**What is being asked**
Put the rows from the line containing "How do I perform: Click" through the end of the rows into a numbered list, both ends included, leaving out any blank lines.

**Data excerpts**
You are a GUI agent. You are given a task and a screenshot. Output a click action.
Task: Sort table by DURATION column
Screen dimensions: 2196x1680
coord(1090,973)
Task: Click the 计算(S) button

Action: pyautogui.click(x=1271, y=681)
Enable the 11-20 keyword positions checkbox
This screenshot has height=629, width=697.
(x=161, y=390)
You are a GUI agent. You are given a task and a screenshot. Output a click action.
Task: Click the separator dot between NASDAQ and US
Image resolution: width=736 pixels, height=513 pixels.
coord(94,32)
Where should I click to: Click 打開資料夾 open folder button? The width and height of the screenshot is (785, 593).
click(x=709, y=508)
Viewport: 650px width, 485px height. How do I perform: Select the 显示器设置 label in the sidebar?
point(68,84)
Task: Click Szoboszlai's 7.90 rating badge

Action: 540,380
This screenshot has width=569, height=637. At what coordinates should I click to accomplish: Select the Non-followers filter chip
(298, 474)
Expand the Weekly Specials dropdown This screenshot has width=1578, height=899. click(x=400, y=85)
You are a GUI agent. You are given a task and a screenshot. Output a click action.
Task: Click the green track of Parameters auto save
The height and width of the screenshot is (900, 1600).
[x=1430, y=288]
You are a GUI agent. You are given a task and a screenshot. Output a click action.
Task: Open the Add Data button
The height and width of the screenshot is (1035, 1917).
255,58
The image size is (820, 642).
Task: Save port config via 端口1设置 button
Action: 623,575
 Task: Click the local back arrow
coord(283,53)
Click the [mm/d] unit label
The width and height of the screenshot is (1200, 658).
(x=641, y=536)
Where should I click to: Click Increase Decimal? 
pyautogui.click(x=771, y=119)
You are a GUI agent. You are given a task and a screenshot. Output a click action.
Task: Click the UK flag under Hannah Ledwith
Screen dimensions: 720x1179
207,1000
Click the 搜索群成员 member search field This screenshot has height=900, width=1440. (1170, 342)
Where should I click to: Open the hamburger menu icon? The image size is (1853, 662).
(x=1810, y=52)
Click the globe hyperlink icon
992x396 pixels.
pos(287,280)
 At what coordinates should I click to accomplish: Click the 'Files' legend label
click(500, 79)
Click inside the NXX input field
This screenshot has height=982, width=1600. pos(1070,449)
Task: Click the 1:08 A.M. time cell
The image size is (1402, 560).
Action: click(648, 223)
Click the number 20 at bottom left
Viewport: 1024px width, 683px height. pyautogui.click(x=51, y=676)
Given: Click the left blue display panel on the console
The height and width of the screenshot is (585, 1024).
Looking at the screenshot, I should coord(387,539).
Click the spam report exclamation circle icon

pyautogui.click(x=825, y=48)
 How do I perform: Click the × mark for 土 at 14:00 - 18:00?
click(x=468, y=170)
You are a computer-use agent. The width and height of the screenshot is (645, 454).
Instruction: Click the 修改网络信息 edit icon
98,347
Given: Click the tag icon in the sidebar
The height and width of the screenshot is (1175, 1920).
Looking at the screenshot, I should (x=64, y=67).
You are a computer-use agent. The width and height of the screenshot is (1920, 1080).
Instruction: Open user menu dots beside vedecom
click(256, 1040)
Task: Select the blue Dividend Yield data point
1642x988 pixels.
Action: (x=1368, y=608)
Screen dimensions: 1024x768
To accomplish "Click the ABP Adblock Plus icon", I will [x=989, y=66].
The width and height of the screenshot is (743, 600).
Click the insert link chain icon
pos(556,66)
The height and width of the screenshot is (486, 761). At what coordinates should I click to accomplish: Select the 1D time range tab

**Solution to this problem**
1.  How do I perform: Click the × mark for 土 at 14:00 - 18:00?
2. click(x=468, y=170)
3. You are a computer-use agent. The width and height of the screenshot is (645, 454).
4. Instruction: Click the 修改网络信息 edit icon
5. 98,347
6. Given: Click the tag icon in the sidebar
7. The height and width of the screenshot is (1175, 1920).
8. Looking at the screenshot, I should (x=64, y=67).
9. You are a computer-use agent. The width and height of the screenshot is (1920, 1080).
10. Instruction: Open user menu dots beside vedecom
11. click(256, 1040)
12. Task: Select the blue Dividend Yield data point
13. 1642x988 pixels.
14. Action: (x=1368, y=608)
15. Screen dimensions: 1024x768
16. To accomplish "Click the ABP Adblock Plus icon", I will [x=989, y=66].
17. The width and height of the screenshot is (743, 600).
18. Click the insert link chain icon
19. pos(556,66)
20. The height and width of the screenshot is (486, 761). At what coordinates should I click to accomplish: Select the 1D time range tab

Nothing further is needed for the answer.